Together with colleague Joan Dreiling, the team produced beta radiation by shining laser light at a crystal of gallium arsenide. Alternately left- and right-handed electrons were produced and focused onto a gaseous sample of 3-bromocamphor, a chiral organic molecule. They found that left-handed electrons preferentially destroyed left-handed bromocamphor and vice versa, resulting in an asymmetry in the reaction. ‘The size of the asymmetry we are measuring is very, very small,’ explains Drieling. In the experiment, the largest asymmetry measured was of the order 3 x10-4. ‘To put it in perspective, you can think about it in terms of flipping coins,’ Drieling says. ‘If you repeatedly flip 20,000 coins, 10,003 would need to come out as heads and 9997 as tails in order to get an asymmetry of 3 x10-4.’ The pair describes searching for this tiny effect as like looking for an electronic needle in a haystack.
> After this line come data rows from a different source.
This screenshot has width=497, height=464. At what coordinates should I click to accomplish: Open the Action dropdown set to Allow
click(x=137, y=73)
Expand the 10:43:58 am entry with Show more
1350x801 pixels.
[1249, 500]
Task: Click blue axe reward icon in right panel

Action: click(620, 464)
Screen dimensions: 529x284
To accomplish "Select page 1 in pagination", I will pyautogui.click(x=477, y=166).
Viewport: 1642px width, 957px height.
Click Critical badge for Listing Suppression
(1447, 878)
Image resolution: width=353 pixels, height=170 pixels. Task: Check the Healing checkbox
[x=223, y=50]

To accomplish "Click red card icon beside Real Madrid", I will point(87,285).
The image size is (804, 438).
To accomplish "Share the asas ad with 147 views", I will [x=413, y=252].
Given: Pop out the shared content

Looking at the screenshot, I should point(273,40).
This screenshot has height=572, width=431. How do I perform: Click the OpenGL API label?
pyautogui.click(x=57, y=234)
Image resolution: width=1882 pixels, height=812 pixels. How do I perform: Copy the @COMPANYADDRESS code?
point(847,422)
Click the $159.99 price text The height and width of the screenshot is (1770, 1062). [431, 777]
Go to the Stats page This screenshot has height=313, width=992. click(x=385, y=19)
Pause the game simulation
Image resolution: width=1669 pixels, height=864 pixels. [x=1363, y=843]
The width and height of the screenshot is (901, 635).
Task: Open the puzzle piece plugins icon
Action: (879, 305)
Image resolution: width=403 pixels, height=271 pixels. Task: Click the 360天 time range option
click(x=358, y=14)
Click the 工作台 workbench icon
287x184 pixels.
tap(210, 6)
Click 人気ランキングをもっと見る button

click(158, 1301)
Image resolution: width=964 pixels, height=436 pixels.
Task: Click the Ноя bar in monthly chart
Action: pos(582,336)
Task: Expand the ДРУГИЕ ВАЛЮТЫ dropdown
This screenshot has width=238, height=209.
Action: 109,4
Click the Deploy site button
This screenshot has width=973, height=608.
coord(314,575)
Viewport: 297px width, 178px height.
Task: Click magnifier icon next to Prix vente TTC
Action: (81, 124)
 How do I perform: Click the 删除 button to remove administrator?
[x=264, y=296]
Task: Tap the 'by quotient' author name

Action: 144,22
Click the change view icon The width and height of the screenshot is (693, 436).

‘The experimental results of Dreiling and Gay are promising because the chiral 3-bromocamphor that was subjected to chiral electrons dissociated in a slightly asymmetric manner,’ says Uwe Meierhenrich from the University of Nice Sophia Antipolis, France, who studies the origins of biomolecular asymmetry and was involved in the recent Rosetta space probe mission. ‘If such a concept could be experimentally transferred to interstellar conditions and by using chiral molecules considered relevant for the origin of life – such as amino acids – then this would be a scientific breakthrough.’